= List of countries by displaced population hosted =

This is a list of countries and territories by total displaced population hosted, including refugees, asylum seekers, and migrants under temporary protection programs. Figures may differ from official refugee-only statistics published by international organizations.

This list compiles data from multiple international and national sources and should not be interpreted as an official ranking by a single organization.

== List ==

| Rank | Country | Total displaced population hosted | Main groups | Notes | Source |
|---|---|---|---|---|---|
| 1 | United States | 4,500,000–5,000,000 | Latin Americans, Ukrainians | Includes asylum seekers and Temporary Protected Status (TPS) holders |  |
| 2 | Turkey | 3,500,000–4,000,000 | Syrians | Largest Syrian refugee population globally |  |
| 3 | Germany | ~3,000,000 | Syrians, Ukrainians | Includes temporary protection beneficiaries |  |
| 4 | Iran | ~3,500,000 | Afghans | Includes registered and undocumented refugees |  |
| 5 | Colombia | 2,500,000–3,000,000 | Venezuelans | Majority under temporary protection status |  |
| 6 | Pakistan | 2,000,000–2,500,000 | Afghans | Includes registered and unregistered refugees |  |
| 7 | Peru | 1,700,000–1,850,000 | Venezuelans | Includes migrants under temporary protection |  |
| 8 | Uganda | 1,500,000–1,700,000 | South Sudanese, Congolese | One of Africa's largest refugee hosts |  |
| 9 | Russia | 1,200,000–1,500,000 | Ukrainians | Displacement following the war in Ukraine |  |
| 10 | Poland | 1,000,000–1,500,000 | Ukrainians | Temporary protection status |  |
| 11 | Brazil | 700,000–1,000,000 | Venezuelans | Concentrated in northern regions |  |
| 12 | Ecuador | 500,000–700,000 | Venezuelans | Regional migration flows |  |
| 13 | Chile | 500,000–700,000 | Venezuelans | Rapid increase since 2018 |  |

== Methodology ==
This list includes:

- Refugees as defined by international law
- Asylum seekers
- Individuals under temporary protection programs
- Crisis-driven migrants (e.g., Venezuelan displacement)

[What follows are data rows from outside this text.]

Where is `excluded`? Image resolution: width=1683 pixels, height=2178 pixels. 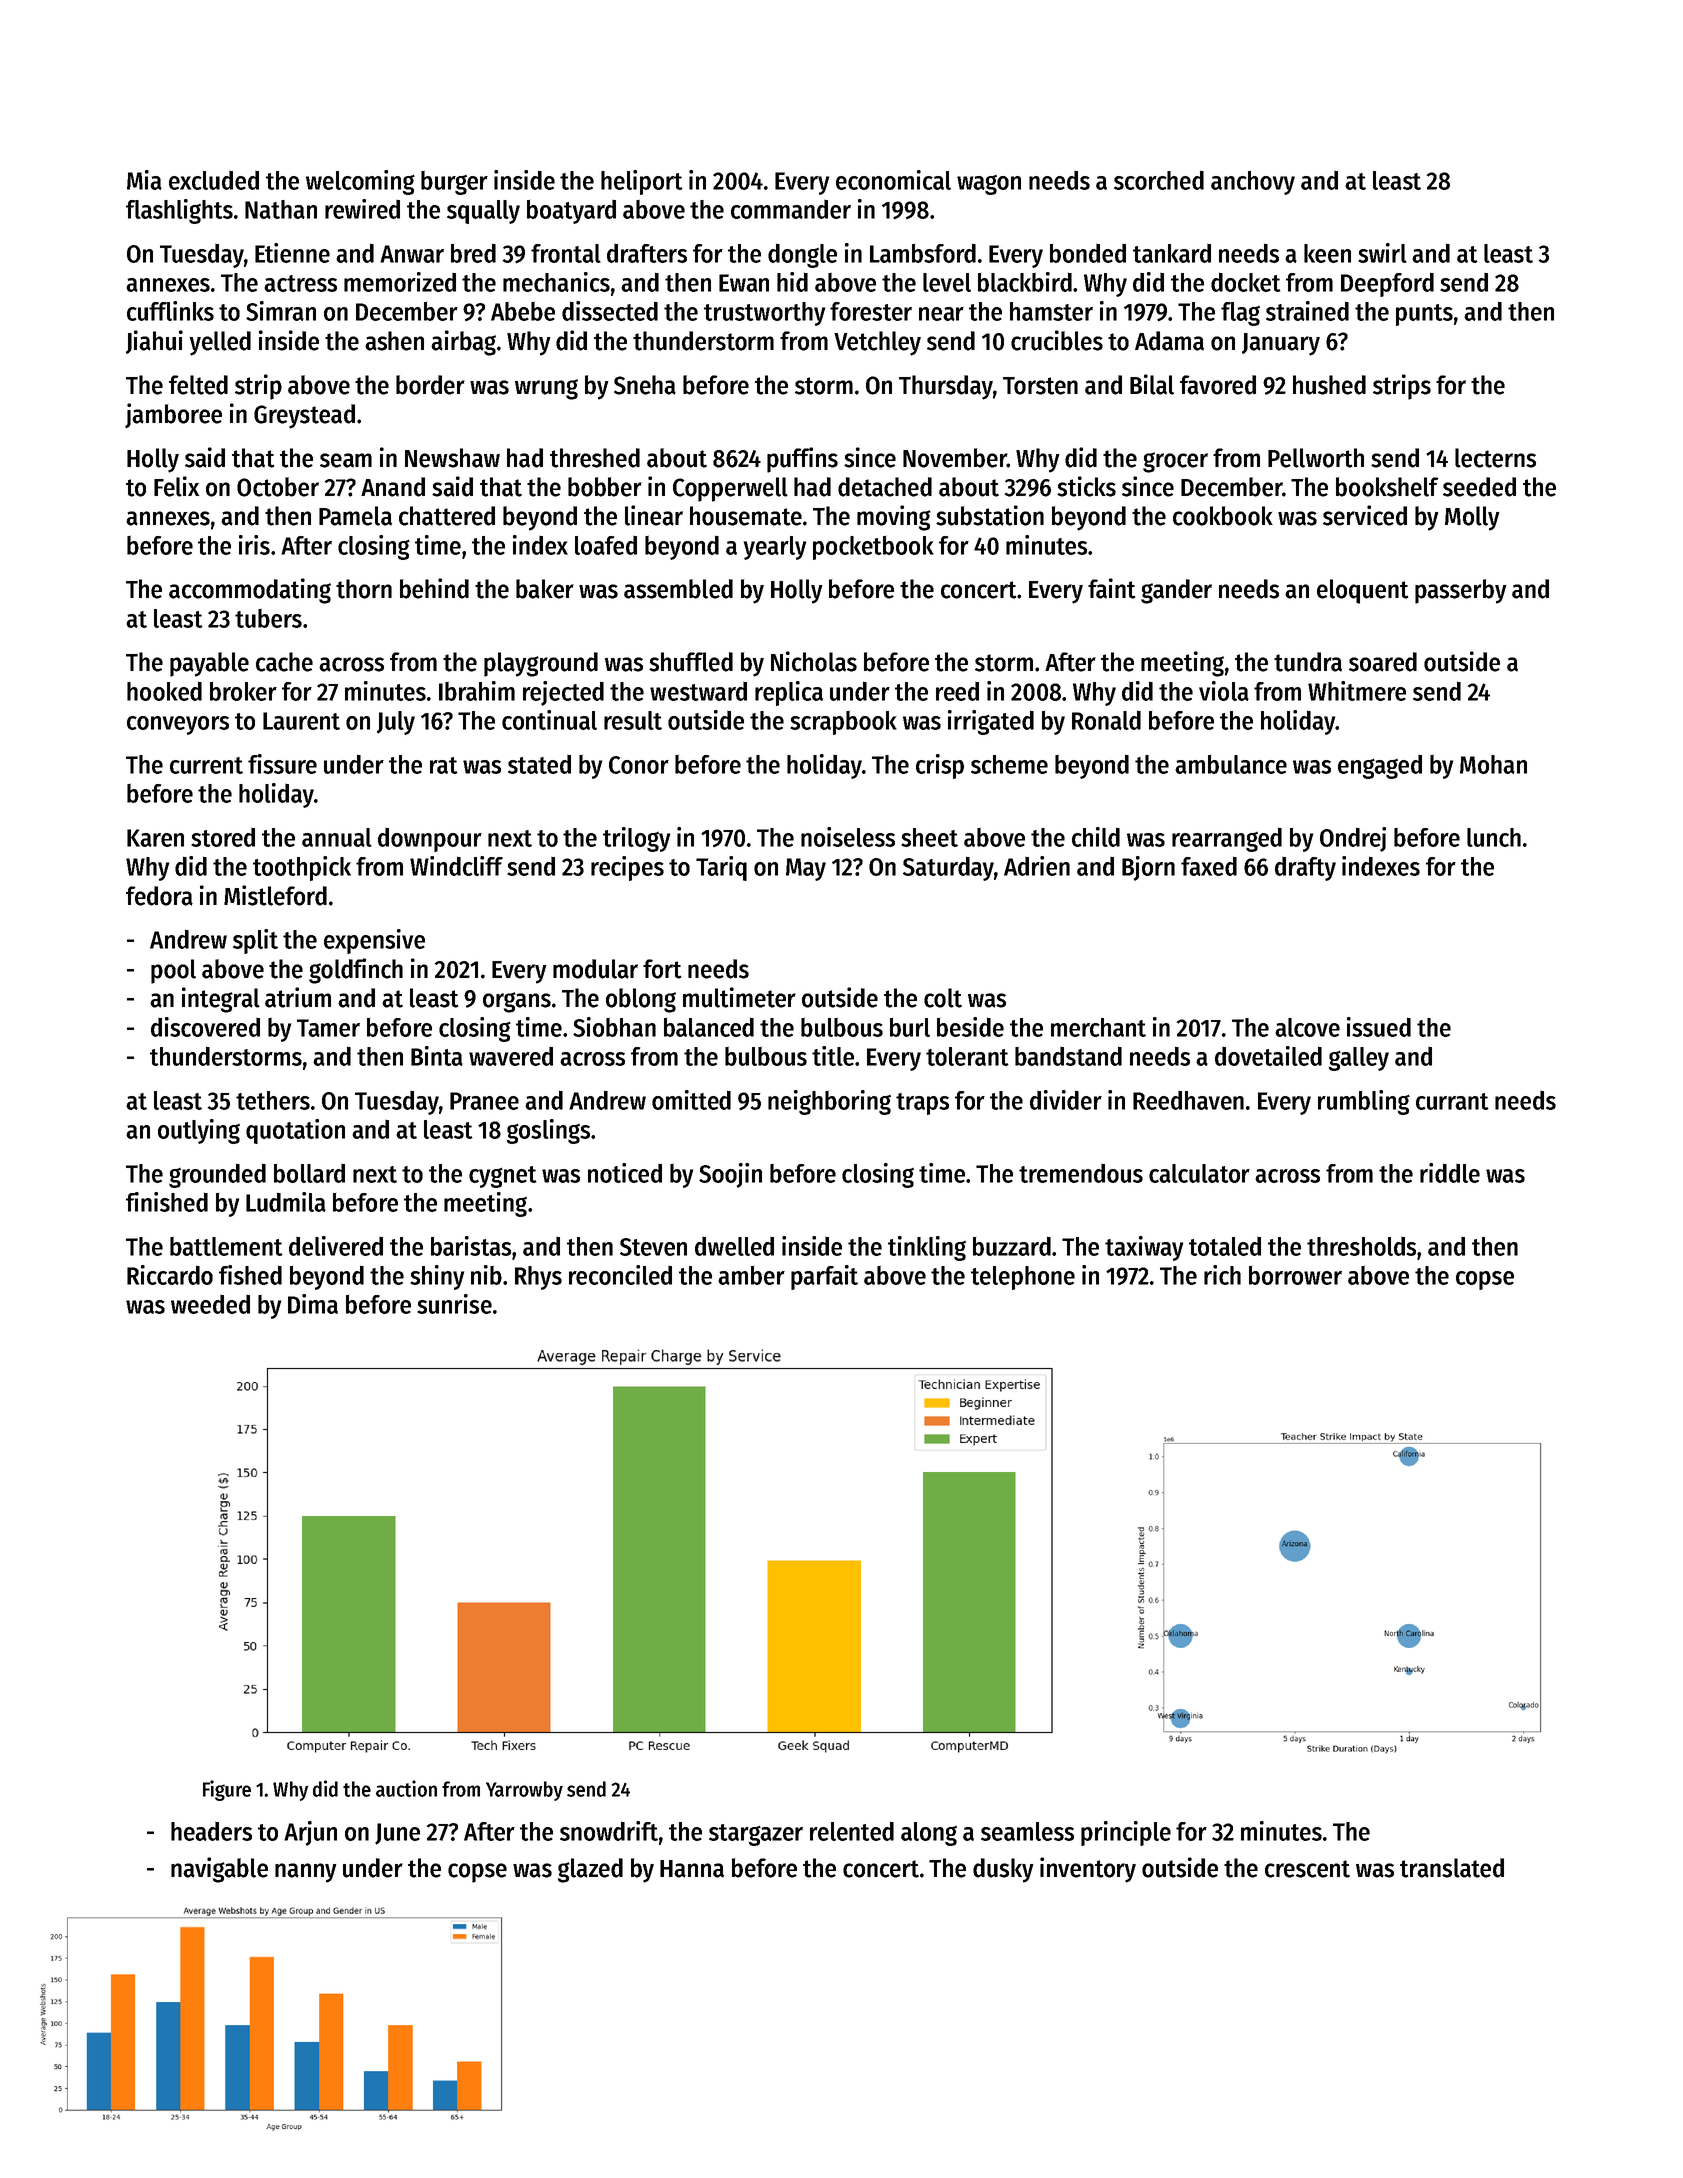 excluded is located at coordinates (214, 180).
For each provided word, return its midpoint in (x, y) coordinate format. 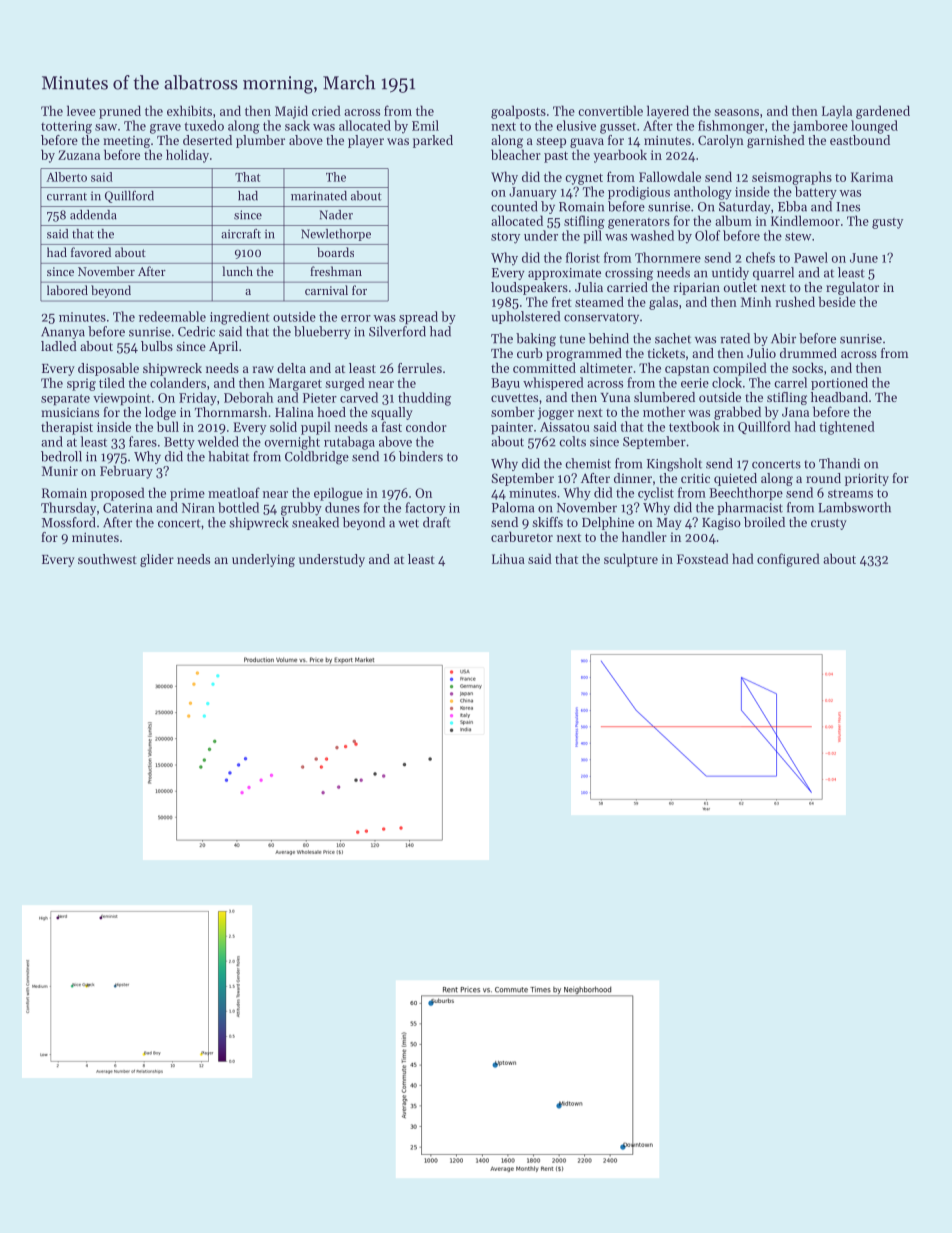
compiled (740, 369)
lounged (874, 127)
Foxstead (703, 558)
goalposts (518, 112)
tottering (66, 127)
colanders (178, 382)
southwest (107, 559)
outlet (740, 287)
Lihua (508, 558)
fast (391, 426)
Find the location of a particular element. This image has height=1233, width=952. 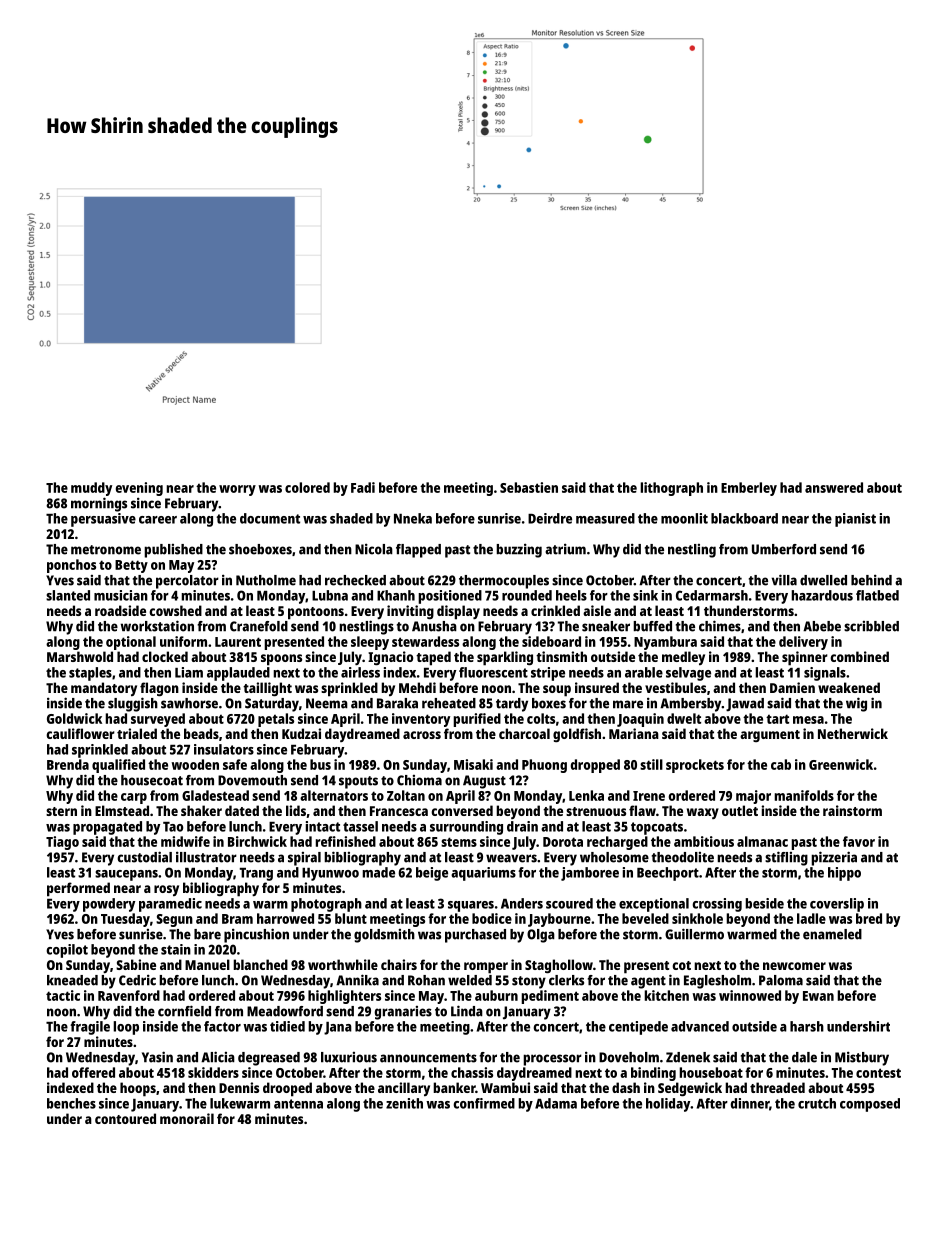

banker is located at coordinates (454, 1087).
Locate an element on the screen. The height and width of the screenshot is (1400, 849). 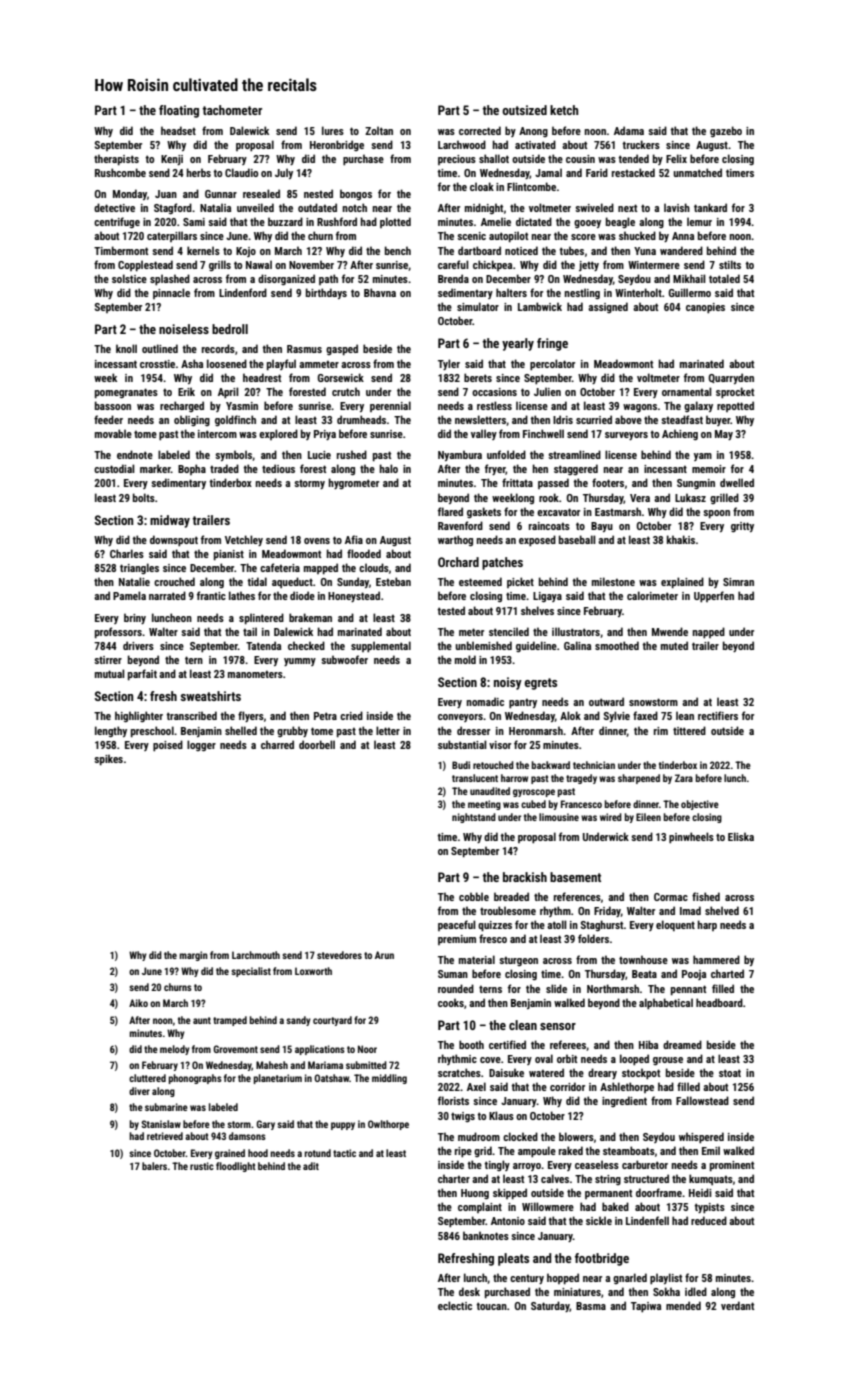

Figures are approximate and based on data reported by international organizations such as the United Nations High Commissioner for Refugees (UNHCR) and the Regional Inter-Agency Coordination Platform for Refugees and Migrants from Venezuela (R4V), as well as national migration authorities.

== See also ==

- List of countries by refugee population
- Refugee
- Asylum seeker
- Venezuelan refugee crisis

== Notes ==

- In Latin America, many displaced individuals are not formally classified as refugees but are granted temporary protection status.
- Countries such as Peru and Colombia host large numbers of Venezuelan migrants, making them among the largest displacement hosts globally despite lower official refugee counts.